Die operative Planung zielt mehr auf eine kurzfristige Optimierung der Wirtschaftlichkeit bei gleichzeitig vorhandener
Ressourcenausstattung ab. Die Übersetzung strategischer Ziele in kurzfristige Vorgaben für das Tagesgeschäft z.B. in einer Fabrik ist für die unterjährige Steuerung von entscheidender Bedeutung. Wie lässt sich vor diesem Hintergrund eine strategische Maßnahmensteuerung umsetzen, die im Fabriksalltag greifen kann, wenn berücksichtigt wird, dass die Verwendung von Budgets als Führungsinstrument überholt oder gar kontraproduktiv wirkt?
Als
Folge der kritischen Auseinandersetzung mit der klassischen Budgetierung wurden in jüngster Vergangenheit alternative Lösungsvorschläge und Konzepte entwickelt. Sinnvoll erscheint es, das traditionelle Budgetierungssystem im Sinn eines "Better-Budgeting"-Konzepts anzupassen. Optimierungspotenziale erwachsen aus den oben genannten Kritikpunkten, dass zunächst der eigentliche Budgetierungsprozess verkürzt wird, Budgets zukünftig flexibel zu gestalten sind und geeignete Maßnahmen umgesetzt werden, um die eigentlichen Planungsinhalte zu fokussieren.
Die Budgetierung greift spürbar zu kurz, wenn ausschließlich Finanzdaten berücksichtigt werden. Eine durchgängige
Planung hingegen operationalisiert die strategischen Vorgaben bis auf Abteilungsebene und bietet auf diese Weise eine stringente Steuerung der relevanten Schlüsselindikatoren auf allen Leistungsebenen.
Schritt 5: Maßnahmen ableiten
Da die Ableitung und Umsetzung eingeleiteter Maßnahmen häufig mit erheblichem
Ressourceneinsatz für Unternehmen und Beteiligte verbunden ist, sollten erste Anstrengungen auf jene gerichtet sein, die für das Unternehmen die größtmögliche Hebelwirkung erzielen. Womöglich sind sporadische Einzelmaßnahmen kurzfristig umsetzbar, erzielen jedoch keinen nachhaltig messbaren Erfolg, weil sie in ihrer Wirkung verpuffen.
Dagegen lassen sich mit einem Bündel dauerhaft angelegter
Einzelmaßnahmen sehr wohl performancetreibende Effekte erzielen. Im Tagesgeschäft eines Produktionsunternehmens sind individuell abgeleitete Maßnahmen notwendig, um die gewünschten Wirkungsrichtungen zu erzielen.

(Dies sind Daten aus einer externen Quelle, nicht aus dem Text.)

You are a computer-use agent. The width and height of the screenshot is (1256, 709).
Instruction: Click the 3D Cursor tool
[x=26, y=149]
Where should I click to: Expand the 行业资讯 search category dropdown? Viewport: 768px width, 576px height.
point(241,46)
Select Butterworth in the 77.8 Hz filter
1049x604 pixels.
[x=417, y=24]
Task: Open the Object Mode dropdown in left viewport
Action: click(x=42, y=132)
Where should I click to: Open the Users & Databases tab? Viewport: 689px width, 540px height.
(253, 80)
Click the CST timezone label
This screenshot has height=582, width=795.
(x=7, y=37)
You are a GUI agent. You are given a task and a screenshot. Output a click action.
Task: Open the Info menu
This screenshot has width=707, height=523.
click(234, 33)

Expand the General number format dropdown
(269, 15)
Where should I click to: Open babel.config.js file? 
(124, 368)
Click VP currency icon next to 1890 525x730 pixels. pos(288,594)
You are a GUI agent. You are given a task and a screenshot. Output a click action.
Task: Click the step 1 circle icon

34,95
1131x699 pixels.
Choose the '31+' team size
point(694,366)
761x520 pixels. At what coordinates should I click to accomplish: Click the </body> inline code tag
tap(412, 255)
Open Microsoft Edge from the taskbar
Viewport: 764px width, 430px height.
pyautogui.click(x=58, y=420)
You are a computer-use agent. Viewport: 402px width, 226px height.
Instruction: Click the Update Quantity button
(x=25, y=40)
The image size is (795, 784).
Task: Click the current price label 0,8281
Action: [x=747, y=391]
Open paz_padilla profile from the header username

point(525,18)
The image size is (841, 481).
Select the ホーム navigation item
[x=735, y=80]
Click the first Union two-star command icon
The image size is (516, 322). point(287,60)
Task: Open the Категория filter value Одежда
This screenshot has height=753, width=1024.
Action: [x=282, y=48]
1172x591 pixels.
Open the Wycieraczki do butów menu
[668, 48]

Schritt 6: Reporting/Kontrolle
Zur
Gestaltung und Lenkung der Produktion und deren Einsatzfaktoren steht das Identifizieren markanter
Plan-/Ist-Abweichungen von zuvor festgelegten Zielkennzahlen im Vordergrund. Diese sind Grundlage zur Analyse und Messung bereits eingeleiteter Handlungsweisen bzw. zur Implementierung geeigneter
Korrekturmaßnahmen. Im Tagesgeschäft benötigen die Entscheider und Führungskräfte flexible Auswertungen, um kurzfristig auftauchende Fragestellungen aus verschiedenen Blickwinkeln zeitnah zu beantworten.
In einem
Managementinformationssystem werden derartige Grundlagen für eine präzise Produktionsplanung und -steuerung geschaffen. Entscheidend hierbei ist, dass eine kontinuierliche und systematische Überwachung von produktionskritischen Kennzahlen im Sinne einer integrierten Frühwarnung erfolgt. Bei relevanten Abweichungen müssen die betroffenen Entscheider automatisch benachrichtigt werden, damit rechtzeitig der Handlungsbedarf für etwaige Korrekturmaßnahmen erkannt wird. Die Zielsetzung besteht somit darin, dem Management auch in Ausnahmesituationen mit entsprechender IT-Unterstützung eine schnelle Reaktionsfähigkeit zu ermöglichen.
Schritt 7: Incentivierung
Führung durch
Zielvereinbarung wird in der Praxis häufig mit
variablen Vergütungselementen gekoppelt, wobei die variable Entlohnung für den betreffenden Mitarbeiter eine Anreizwirkung für gute oder bessere Leistung geben soll, die sich direkt in der Entlohnung widerspiegelt. Man geht im Allgemeinen davon aus, dass Mitarbeiter
effizienter und
motivierter arbeiten, wenn sie an der Zielvereinbarung beteiligt sind und sich dabei gleichzeitig mit der Zielvorgabe identifizieren können.
Der Mitarbeiter wird zum
Mitunternehmer, wenn er sein Handeln konkret an seinen Zielen ausrichten kann. Voraussetzung hierfür ist, dass die Mitarbeiter das Prozessergebnis beeinflussen können. In einer modernen und komplexen Fertigung sind oftmals einzelne Mitarbeiter nicht in der Lage, das Arbeitsergebnis zu beeinflussen. Aus diesem Grund wird die
Prämienentlohnung vielfach an die Gruppenarbeit gebunden. Grundlage für ein transparentes Vergütungssystem ist ein Zielvereinbarungsprozess, der sowohl in das
Reporting als auch in die strategische Planung eingebettet ist. Daraus ergeben sich einerseits auf operativer Ebene positive Anreizwirkungen und andererseits ein Führungs- und Steuerungsinstrument, um die Unternehmensentwicklung strategisch zu unterstützen.
Fazit
Die Orientierung der Wertschöpfung an
Kundenbedürfnissen führt zu einer grundsätzlichen Neuausrichtung der Unternehmensphilosophie: Management mit
Schlüsselindikatoren bedeutet die Fähigkeit, Kundenbedürfnisse zu bedienen.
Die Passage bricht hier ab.